BooksForKidsBlog

Saturday, May 05, 2012

Mama Says! Stay Close to Mama by Tony Buzzeo

BENEATH THE BRIGHT YELLOW SUN
IN THE HIGH GRASS,
TWIGA PEEKS FROM UNDER HIS TALL, TALL MAMA.

OH, FAR OFF, TWIGA SMELLS SOMETHING SWEET.
TWIGA LOOKS AWAY FROM HIS TALL, TALL MAMA.

Mama is a wise mama, and she knows just what that faraway look means. Baby Twiga wants to roam far afield from his watchful mother. Mama is tall and Mama knows what dangers lie out there on the savanna for a little giraffe calf apart from his mother.

But her warnings are little heeded. Young Twiga heads off, following that tantalizing smell, so curious to know what is out there beyond his mama's side.

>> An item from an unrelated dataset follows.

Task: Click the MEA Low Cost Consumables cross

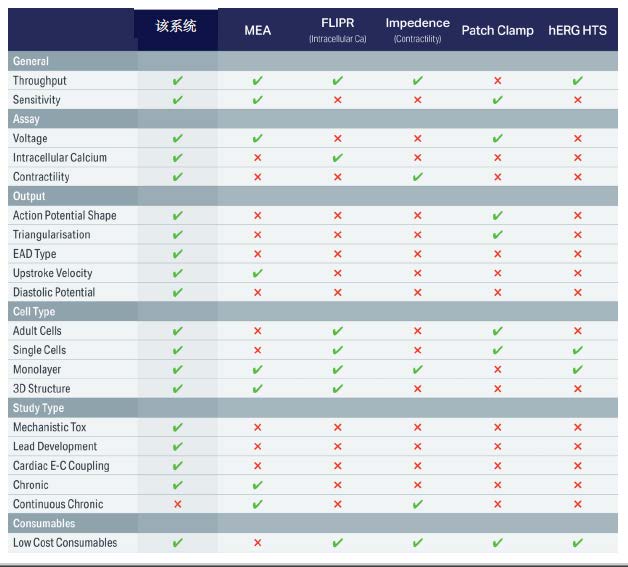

His first encounter with biting ants in a tall hill doesn't go well. But Twiga's youthful curiosity is not satiated, and when he spots the water shining and sparkling below, he ignores Mama's warning to stay close and ventures out onto the squishy, swampy shore, with his worried mama close behind. Just as he stretches down toward that temptingly cool water he sees that someone else lives under that water.

TWO EYES STARE ABOVE SNAPPING JAWS.

But even the threat of the crocodile's jaws isn't quite enough to deter Twiga. It is only when he trots off after that siren sweet smell and toward a low-hanging tree, oblivious of a dangling and ominously spotted tail above, that he finds himself in deep, deep trouble. At the other end of that spotted tail is a leopard, and baby giraffe is just the deliciously sweet smell that he has been looking for.

Little Twiga finally listens to Mama. Grabbing one of the sweet sausage fruits, Twiga gallops back to Mama and safety beneath her just in time to escape the leopard's claws. But has Twiga learned his lesson?

He's still looking away at the wide world.

It's the age-old story of mothers and their little ones. Young ones look out at the world and can't wait for maturity to set in before they venture away from the safety of mama's eyes. Tony Buzzeo tells this familiar story well, in simple but flowing prose, and illustrator Mike Wohnoutka catches that innocence and curiosity in little Twiga's venturesome gaze in a bright, sun-splashed palette in their latest, Stay Close to Mama (Hyperion, 2012).